##### 正文 #####

Graph 生成器
Gelly 提供了一组可扩展的图生成器。每个生成器都是:
- 并行的, 用于创建大型数据集。
- 自由扩展的, 用于生成并行度无关的同样的图。
- 简洁的,使用了尽可能少的操作。
图生成器使用Builder模式进行配置,可以通过调用setParallelism(parallelism)
设置并行度。减少
并行度可以降低内存和网络缓冲区的使用。
特定的图配置必须首先被调用,该配置对所有的图生成器都是通用的,最后才会调用generate()
。
接下来的例子使用两个维度配置了网格图,配置了并行度并生成了图。
ExecutionEnvironment env = ExecutionEnvironment.getExecutionEnvironment();
boolean wrapEndpoints = false;
int parallelism = 4;
Graph<LongValue,NullValue,NullValue> graph = new GridGraph(env)
.addDimension(2, wrapEndpoints)
.addDimension(4, wrapEndpoints)
.setParallelism(parallelism)
.generate();
import org.apache.flink.api.scala._
import org.apache.flink.graph.generator.GridGraph
val env: ExecutionEnvironment = ExecutionEnvironment.getExecutionEnvironment
wrapEndpoints = false
val parallelism = 4
val graph = new GridGraph(env.getJavaEnv).addDimension(2, wrapEndpoints).addDimension(4, wrapEndpoints).setParallelism(parallelism).generate()
完全图
连接所有不同顶点对的无向图。
ExecutionEnvironment env = ExecutionEnvironment.getExecutionEnvironment();
long vertexCount = 5;
Graph<LongValue,NullValue,NullValue> graph = new CompleteGraph(env, vertexCount)
.generate();
import org.apache.flink.api.scala._
import org.apache.flink.graph.generator.CompleteGraph
val env: ExecutionEnvironment = ExecutionEnvironment.getExecutionEnvironment
val vertexCount = 5
val graph = new CompleteGraph(env.getJavaEnv, vertexCount).generate()
环图
所有的边形成一个环的无向图。
ExecutionEnvironment env = ExecutionEnvironment.getExecutionEnvironment();
long vertexCount = 5;
Graph<LongValue,NullValue,NullValue> graph = new CycleGraph(env, vertexCount)
.generate();
import org.apache.flink.api.scala._
import org.apache.flink.graph.generator.CycleGraph
val env: ExecutionEnvironment = ExecutionEnvironment.getExecutionEnvironment
val vertexCount = 5
val graph = new CycleGraph(env.getJavaEnv, vertexCount).generate()
空图
不存在边的图。

##### 所给材料 #####

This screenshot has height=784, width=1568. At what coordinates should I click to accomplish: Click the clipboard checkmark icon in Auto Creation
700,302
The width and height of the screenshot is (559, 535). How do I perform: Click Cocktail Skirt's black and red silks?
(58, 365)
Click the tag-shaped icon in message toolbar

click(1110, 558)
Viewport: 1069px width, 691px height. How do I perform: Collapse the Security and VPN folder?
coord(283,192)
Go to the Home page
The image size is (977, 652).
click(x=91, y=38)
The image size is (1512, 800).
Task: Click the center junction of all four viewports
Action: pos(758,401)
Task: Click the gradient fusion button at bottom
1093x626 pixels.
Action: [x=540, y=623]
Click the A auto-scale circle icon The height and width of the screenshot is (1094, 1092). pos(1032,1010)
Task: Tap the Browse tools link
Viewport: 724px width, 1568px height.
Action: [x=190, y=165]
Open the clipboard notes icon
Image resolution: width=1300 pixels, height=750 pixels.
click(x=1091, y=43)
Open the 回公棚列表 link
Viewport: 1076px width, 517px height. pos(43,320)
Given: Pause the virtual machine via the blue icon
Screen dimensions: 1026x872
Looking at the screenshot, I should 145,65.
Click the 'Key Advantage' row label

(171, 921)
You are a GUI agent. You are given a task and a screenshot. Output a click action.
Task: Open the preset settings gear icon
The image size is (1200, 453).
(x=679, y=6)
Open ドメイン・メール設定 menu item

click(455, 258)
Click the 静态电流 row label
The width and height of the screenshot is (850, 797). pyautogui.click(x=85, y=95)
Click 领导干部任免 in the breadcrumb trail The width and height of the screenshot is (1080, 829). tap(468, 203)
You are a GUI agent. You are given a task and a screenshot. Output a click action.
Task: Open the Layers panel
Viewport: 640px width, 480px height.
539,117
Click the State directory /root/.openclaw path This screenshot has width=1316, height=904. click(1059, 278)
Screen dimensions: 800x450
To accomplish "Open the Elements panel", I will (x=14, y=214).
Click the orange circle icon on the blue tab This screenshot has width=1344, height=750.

#####

→ **给定任务**
请从最后一句之后接着续写这篇介绍 Gelly 图生成器的正文。

→ **练习解答**
ExecutionEnvironment env = ExecutionEnvironment.getExecutionEnvironment();
long vertexCount = 5;
Graph<LongValue,NullValue,NullValue> graph = new EmptyGraph(env, vertexCount)
.generate();
import org.apache.flink.api.scala._
import org.apache.flink.graph.generator.EmptyGraph
val env: ExecutionEnvironment = ExecutionEnvironment.getExecutionEnvironment
val vertexCount = 5
val graph = new EmptyGraph(env.getJavaEnv, vertexCount).generate()
网格图
一种点在一到多个维度正常平铺的无向图。每个维度都是独立配置的。当维度大小多于3时,每个维度的端点
可以通过设置wrapEndpoints
连接起来,那么下边例子的addDimension(4, true)
将会连接0
和3
以及4
和7
。
ExecutionEnvironment env = ExecutionEnvironment.getExecutionEnvironment();
boolean wrapEndpoints = false;
Graph<LongValue,NullValue,NullValue> graph = new GridGraph(env)
.addDimension(2, wrapEndpoints)
.addDimension(4, wrapEndpoints)
.generate();
import org.apache.flink.api.scala._
import org.apache.flink.graph.generator.GridGraph
val env: ExecutionEnvironment = ExecutionEnvironment.getExecutionEnvironment
val wrapEndpoints = false
val graph = new GridGraph(env.getJavaEnv).addDimension(2, wrapEndpoints).addDimension(4, wrapEndpoints).generate()
超立方体图
所有的边形成N维超立方体的无向图。超立方体内的每个顶点和同维度的其他顶点连接。
ExecutionEnvironment env = ExecutionEnvironment.getExecutionEnvironment();
long dimensions = 3;
Graph<LongValue,NullValue,NullValue> graph = new HypercubeGraph(env, dimensions)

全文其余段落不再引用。